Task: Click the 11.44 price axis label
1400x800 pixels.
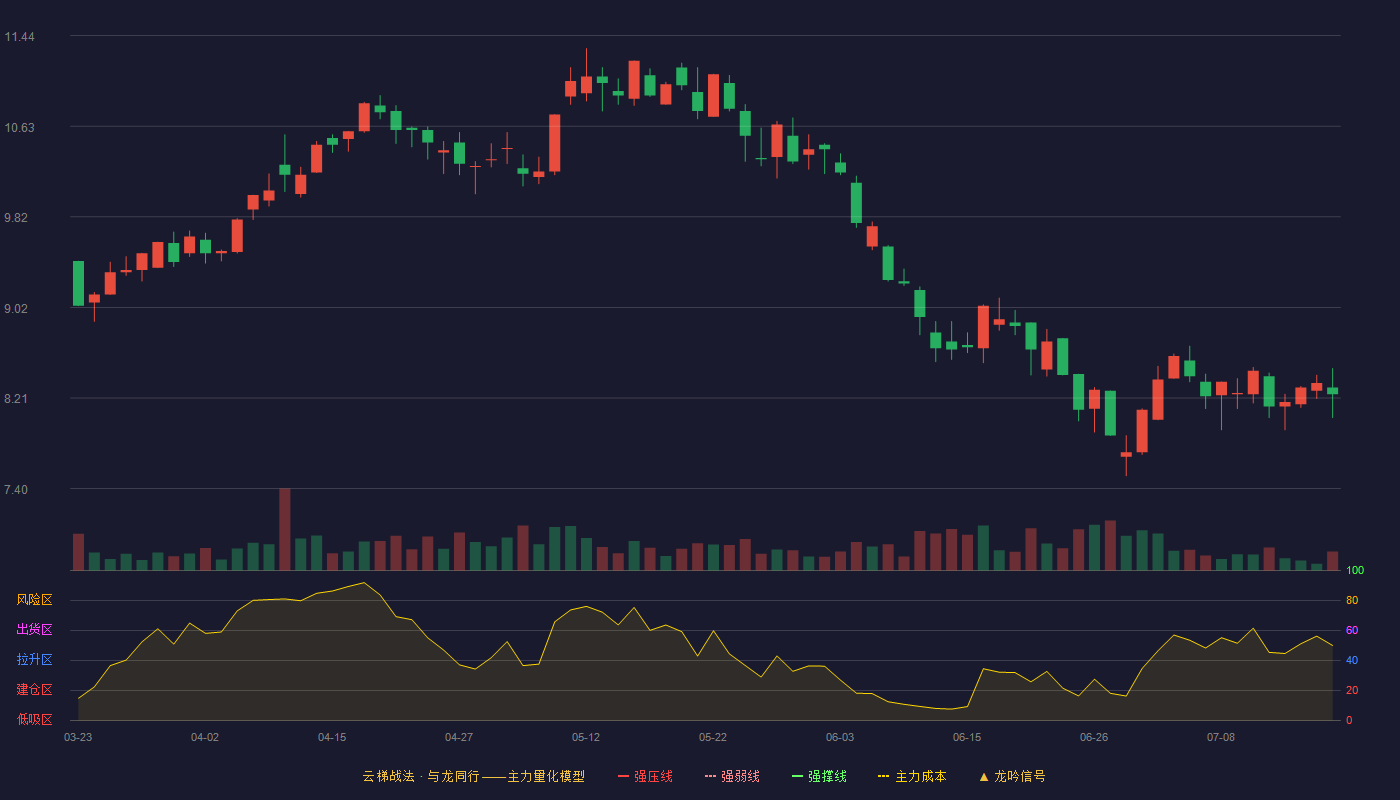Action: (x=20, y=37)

···

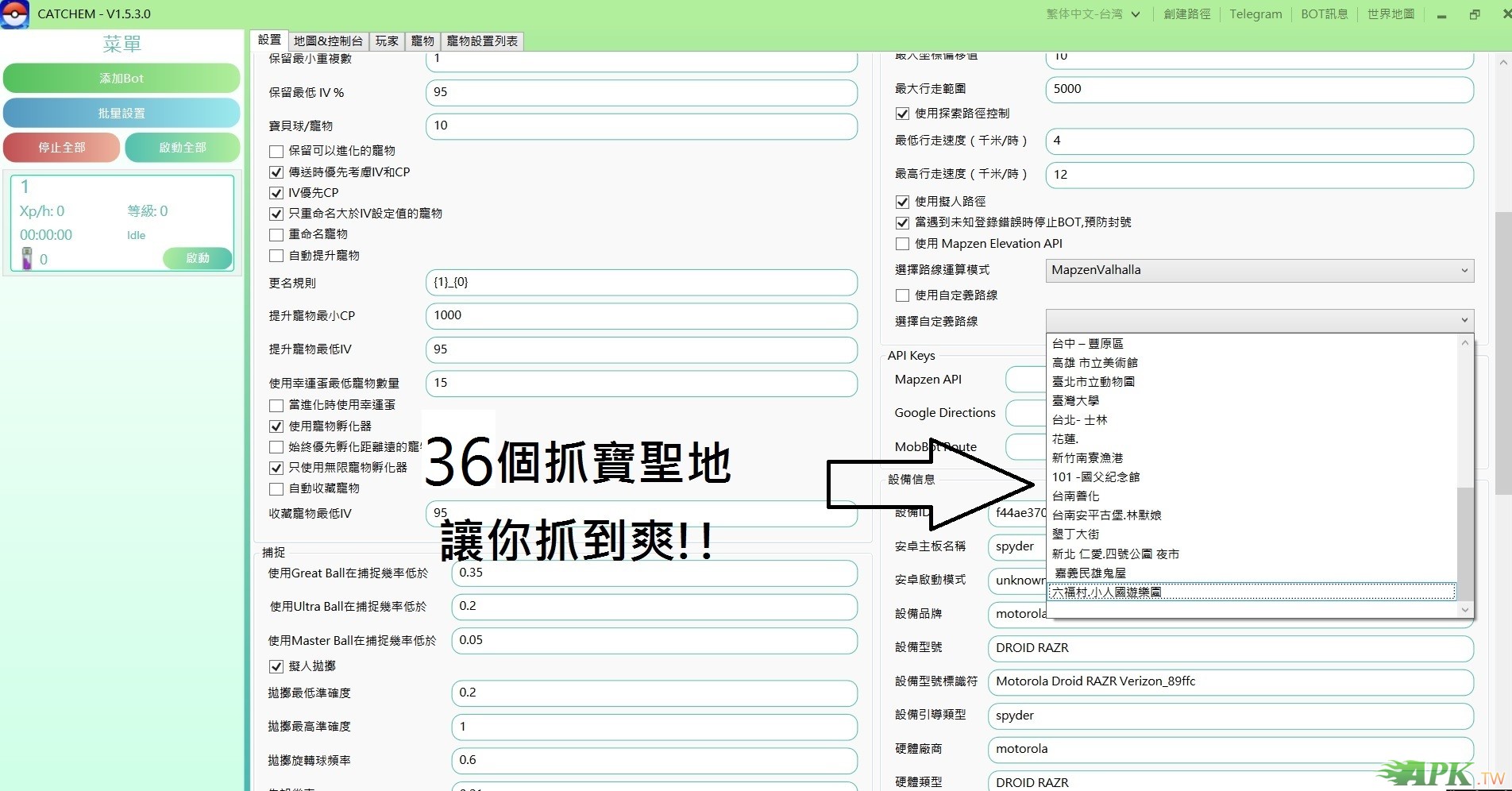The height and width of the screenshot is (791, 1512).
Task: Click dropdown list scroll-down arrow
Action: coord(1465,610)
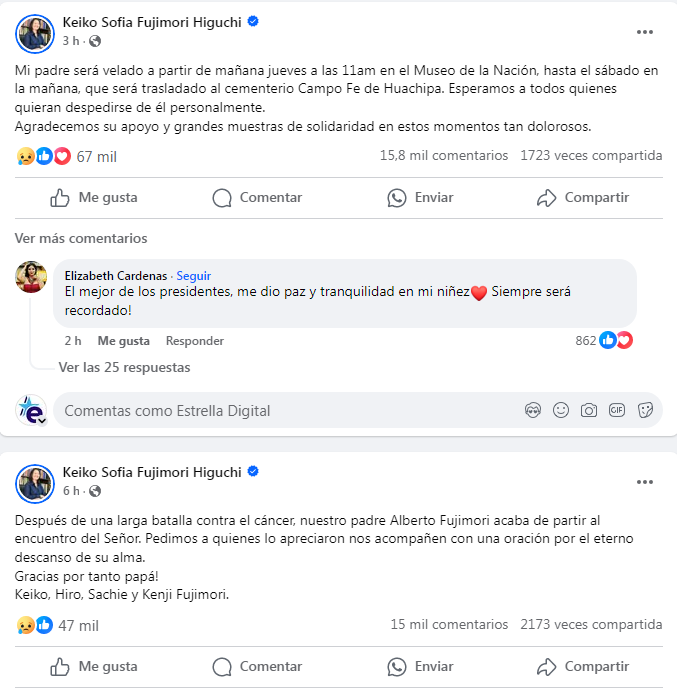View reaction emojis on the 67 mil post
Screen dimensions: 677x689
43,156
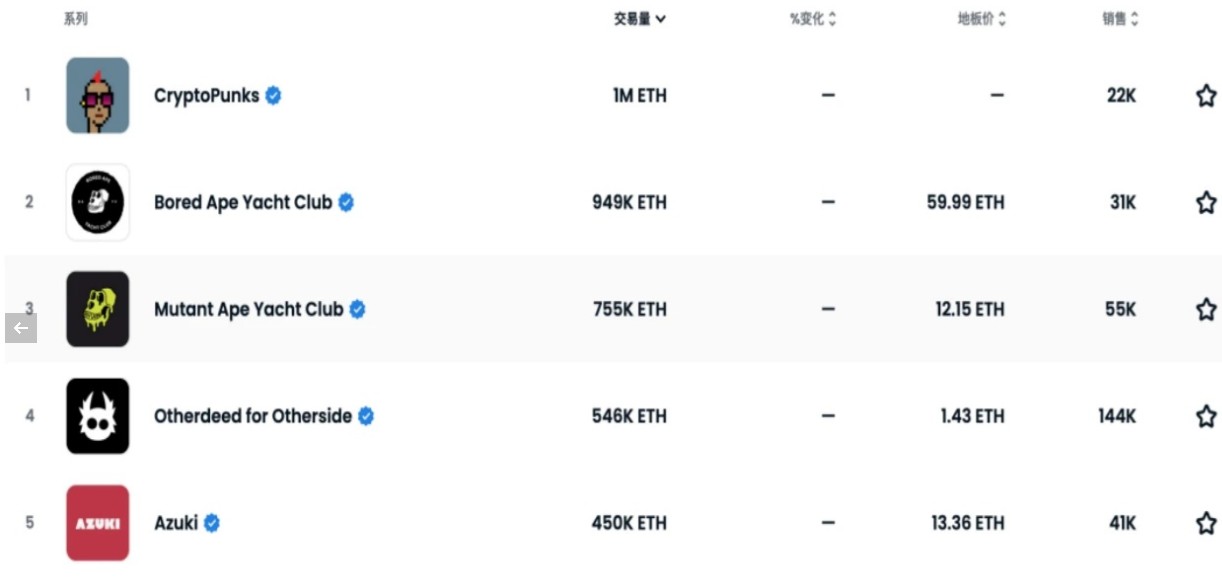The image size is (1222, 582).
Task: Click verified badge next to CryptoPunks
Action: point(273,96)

···

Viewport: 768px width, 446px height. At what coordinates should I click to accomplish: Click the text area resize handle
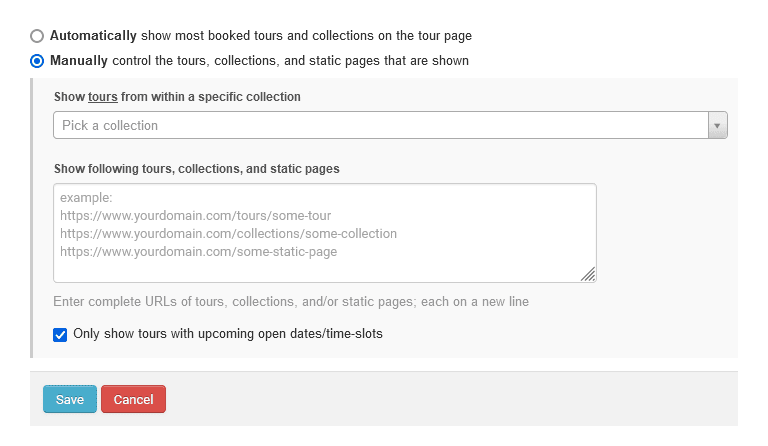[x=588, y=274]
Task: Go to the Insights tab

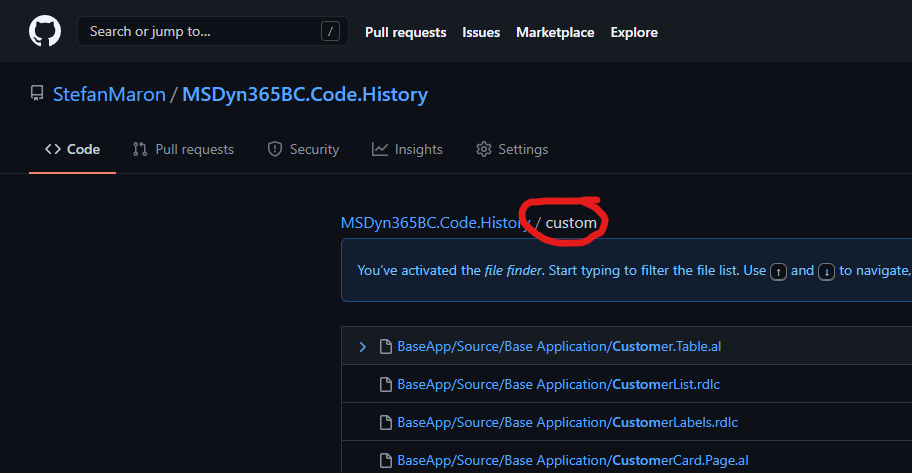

···

(WHAT IS BEING ASKED)
Your answer should consist of the lines above between those holding "Viewport: 768px width, 446px" and "Task: Go to the Insights tab", inclusive, reproduced word for word and without pictures.

(YOUR SOLUTION)
Viewport: 768px width, 446px height. At what coordinates should I click to accomplish: Click the text area resize handle
[x=588, y=274]
Task: Go to the Insights tab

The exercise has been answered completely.